Here's the brief summary of examples. For detailed usage and testing, refer `tutorials` directory.
## Examples:
### Image Classification
```c++
// Read the net along with it's trained weights
cv::dnn::net = cv::dnn::readNetFromCaffe(model_defn, model_weights);
// Read an image
cv::Mat image = cv::imread(image_file);
// Convert the image into blob
cv::Mat image_blob = cv::net::blobFromImage(image);
// Get the output of "predictions" layer
cv::Mat probs = net.forward("predictions");
```
`probs` is a 4-d tensor of shape `[1, 1000, 1, 1]` which is obtained after the application of `softmax` activation.
### Object Detection
```c++
// Reading the network and weights, converting image to blob is same as Image Classification example.
// Forward through the network and collect blob data
cv::Mat delta_bboxs = net.forward("slice")[0];
cv::Mat conf_scores = net.forward("softmax");
cv::Mat class_scores = net.forward("sigmoid");
```
Three blobs aka `delta_bbox`, `conf_scores`, `class_scores` are post-processed in `cv::dnn_objdetect::InferBbox` class and the bounding boxes predicted.
```c++
InferBbox infer(delta_bbox, class_scores, conf_scores);
infer.filter();
```
`infer.filter()` returns vector of `cv::dnn_objdetect::object` of predictions.

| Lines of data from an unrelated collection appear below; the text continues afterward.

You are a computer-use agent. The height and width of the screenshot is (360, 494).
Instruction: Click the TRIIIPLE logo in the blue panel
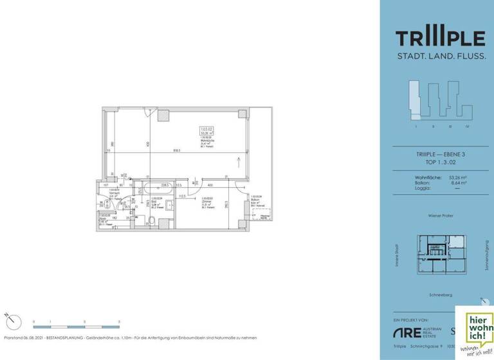(x=440, y=37)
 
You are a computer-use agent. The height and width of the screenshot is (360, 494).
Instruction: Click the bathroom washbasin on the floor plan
(x=170, y=206)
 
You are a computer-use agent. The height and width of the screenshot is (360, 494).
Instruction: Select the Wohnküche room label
(x=207, y=138)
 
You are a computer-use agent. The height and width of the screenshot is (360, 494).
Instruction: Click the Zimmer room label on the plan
(x=206, y=201)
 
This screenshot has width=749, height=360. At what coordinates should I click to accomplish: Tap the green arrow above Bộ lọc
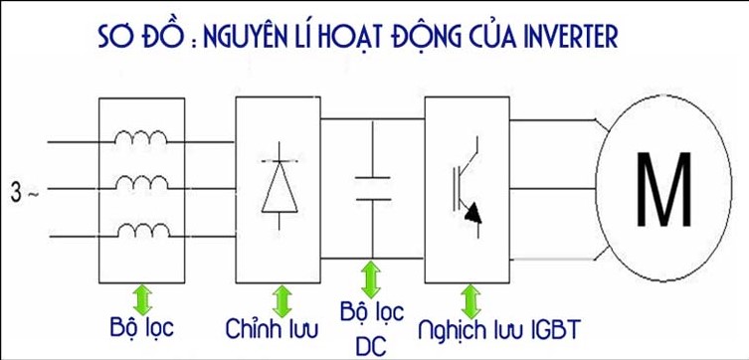[x=141, y=296]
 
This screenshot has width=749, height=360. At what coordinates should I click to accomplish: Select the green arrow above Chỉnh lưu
[x=282, y=296]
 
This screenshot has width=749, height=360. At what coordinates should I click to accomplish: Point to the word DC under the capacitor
[x=371, y=347]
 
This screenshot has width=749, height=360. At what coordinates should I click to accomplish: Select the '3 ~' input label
[x=25, y=187]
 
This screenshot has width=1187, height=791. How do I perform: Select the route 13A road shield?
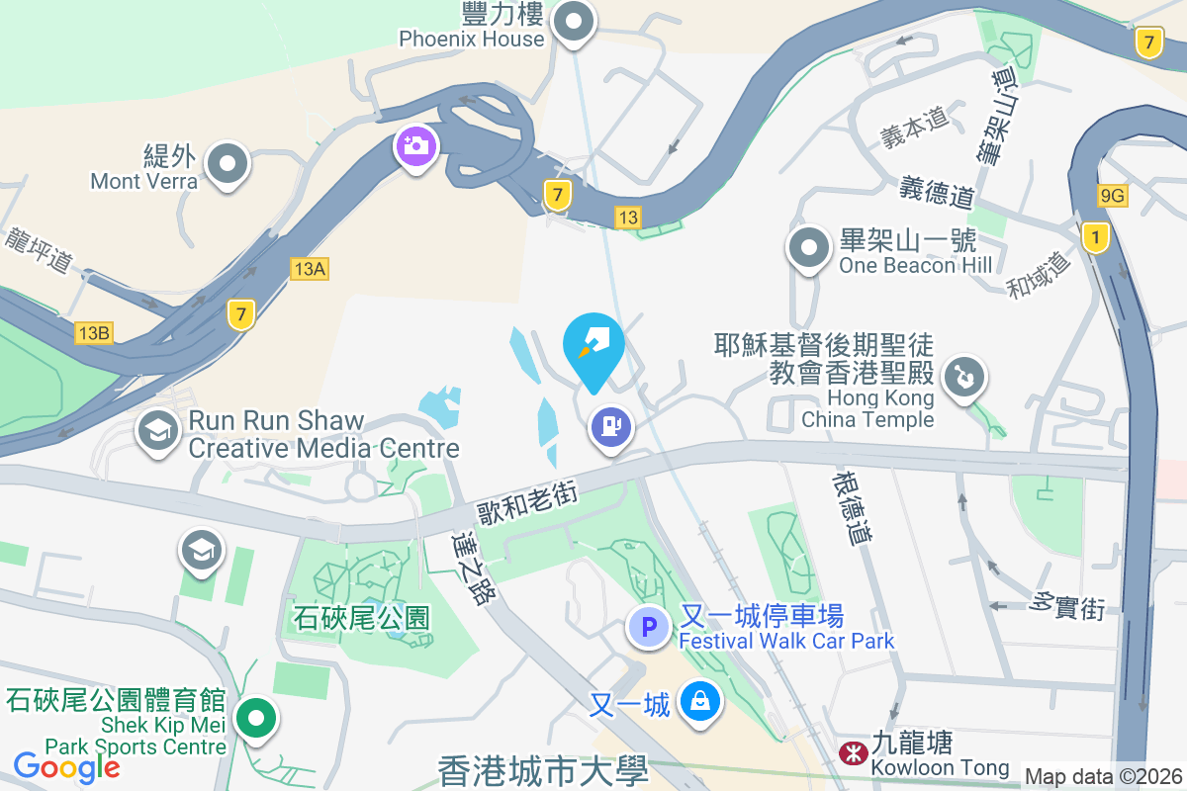pyautogui.click(x=309, y=268)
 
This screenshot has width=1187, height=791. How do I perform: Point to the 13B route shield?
pyautogui.click(x=94, y=333)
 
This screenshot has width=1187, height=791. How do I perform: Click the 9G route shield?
pyautogui.click(x=1113, y=196)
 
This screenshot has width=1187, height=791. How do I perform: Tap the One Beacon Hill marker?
pyautogui.click(x=809, y=247)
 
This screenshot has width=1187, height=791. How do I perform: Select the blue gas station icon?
pyautogui.click(x=611, y=427)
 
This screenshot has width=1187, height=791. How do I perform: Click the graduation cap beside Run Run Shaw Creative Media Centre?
pyautogui.click(x=157, y=431)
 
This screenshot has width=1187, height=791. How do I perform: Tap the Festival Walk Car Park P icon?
pyautogui.click(x=650, y=627)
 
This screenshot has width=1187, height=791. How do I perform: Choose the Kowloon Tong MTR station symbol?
pyautogui.click(x=850, y=753)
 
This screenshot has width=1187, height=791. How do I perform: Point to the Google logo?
pyautogui.click(x=67, y=766)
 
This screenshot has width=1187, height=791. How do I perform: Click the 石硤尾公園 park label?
pyautogui.click(x=362, y=619)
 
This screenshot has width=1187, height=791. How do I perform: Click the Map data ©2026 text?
pyautogui.click(x=1103, y=777)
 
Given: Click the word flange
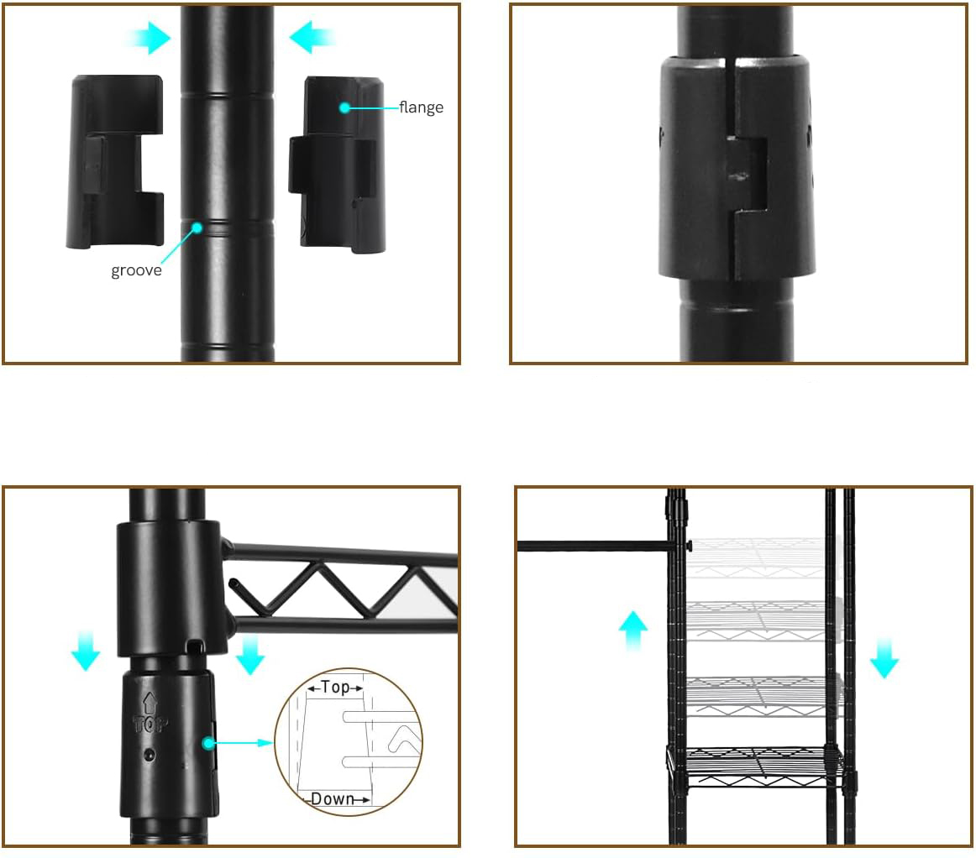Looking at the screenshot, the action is pos(422,107).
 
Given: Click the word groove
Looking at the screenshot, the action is pos(136,270).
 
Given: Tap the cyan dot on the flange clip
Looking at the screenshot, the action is pos(344,107).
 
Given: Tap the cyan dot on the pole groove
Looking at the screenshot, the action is pos(197,228).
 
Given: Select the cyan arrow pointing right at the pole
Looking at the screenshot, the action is pos(148,37).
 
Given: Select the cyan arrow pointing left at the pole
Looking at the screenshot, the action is pos(312,37).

Here `cv::dnn_objdetect::object` is a structure containing the following elements.
```c++
typedef struct {
int xmin, xmax;
int ymin, ymax;
int class_idx;
std::string label_name;
double class_prob;
} object;
```
For further details on post-processing refer this detailed [blog-post](https://kvmanohar22.github.io/GSoC/).
## Results from Object Detection
Refer `tutorials` directory for results.